• [Stored records]
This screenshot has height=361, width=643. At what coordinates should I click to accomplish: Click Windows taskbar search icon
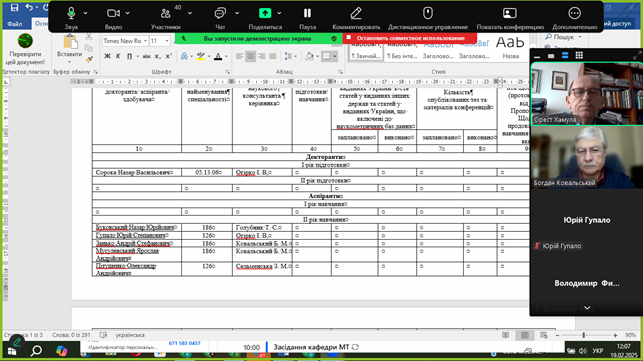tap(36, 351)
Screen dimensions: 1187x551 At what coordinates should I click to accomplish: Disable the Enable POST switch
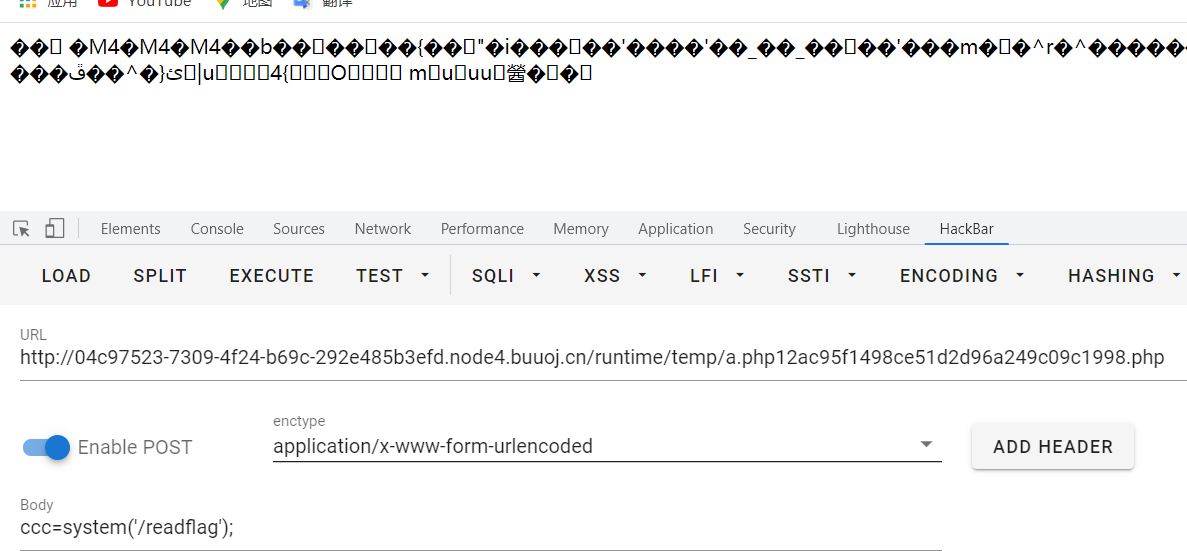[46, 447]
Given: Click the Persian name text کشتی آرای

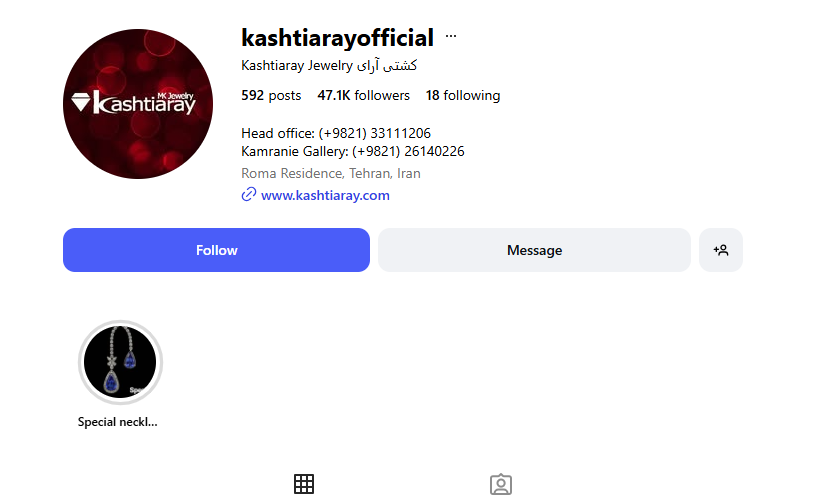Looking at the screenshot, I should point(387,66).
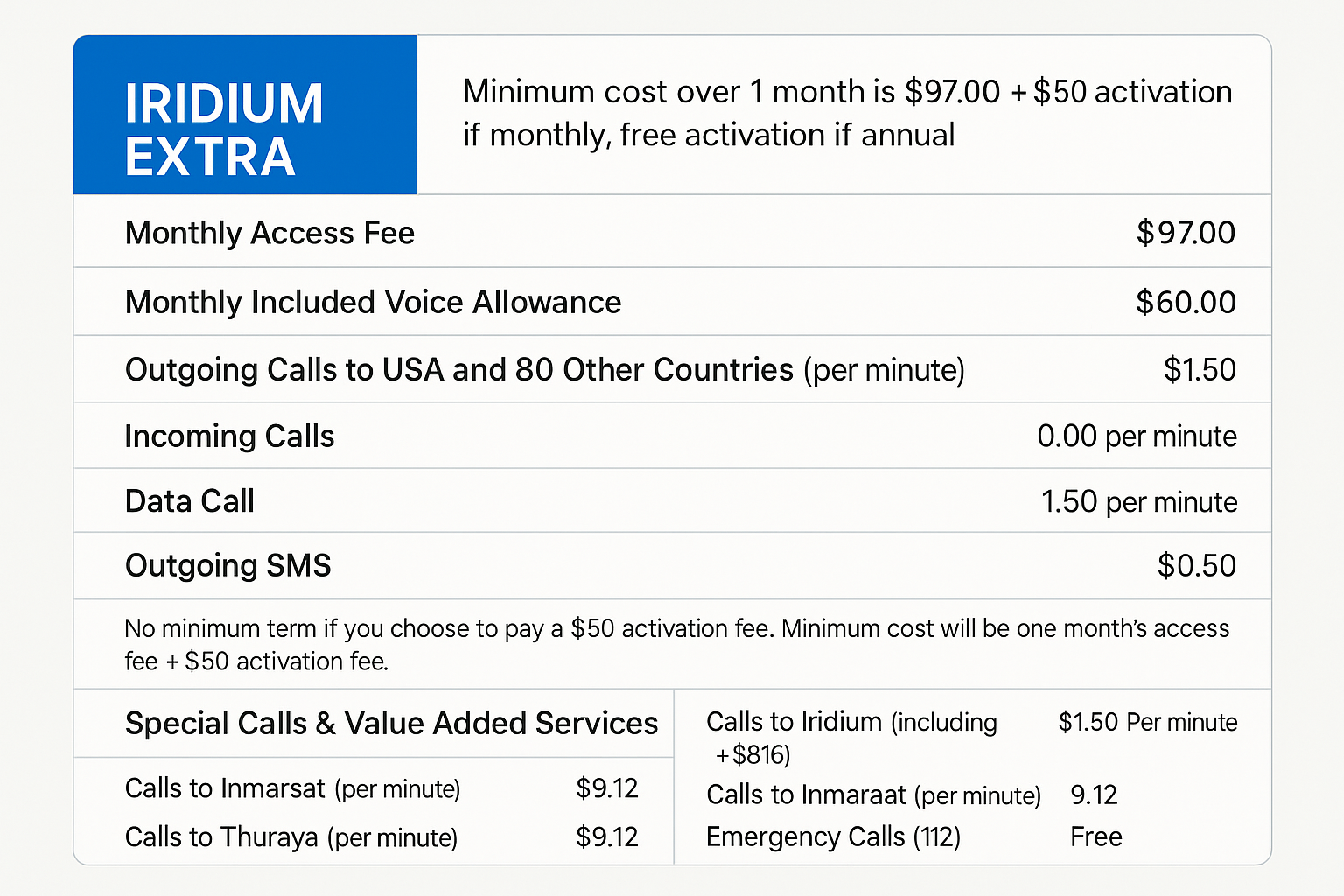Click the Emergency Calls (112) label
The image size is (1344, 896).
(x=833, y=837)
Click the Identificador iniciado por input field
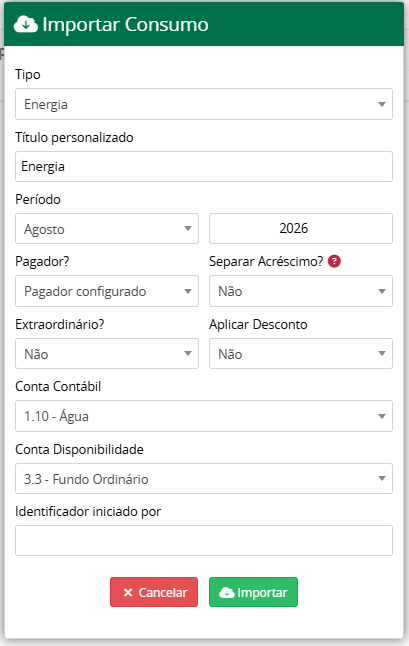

• [What you will do] Give an exact copy of the entries, excluding all pictures.

• [Response to the task]
This screenshot has height=361, width=643. At what coordinates should I click to accomplish: Click Windows taskbar search icon
tap(36, 351)
Screen dimensions: 1187x551 At what coordinates should I click to accomplish: Disable the Enable POST switch
[46, 447]
Given: Click the Persian name text کشتی آرای

Looking at the screenshot, I should point(387,66).
Click the Emergency Calls (112) label
The image size is (1344, 896).
(x=833, y=837)
Click the Identificador iniciado por input field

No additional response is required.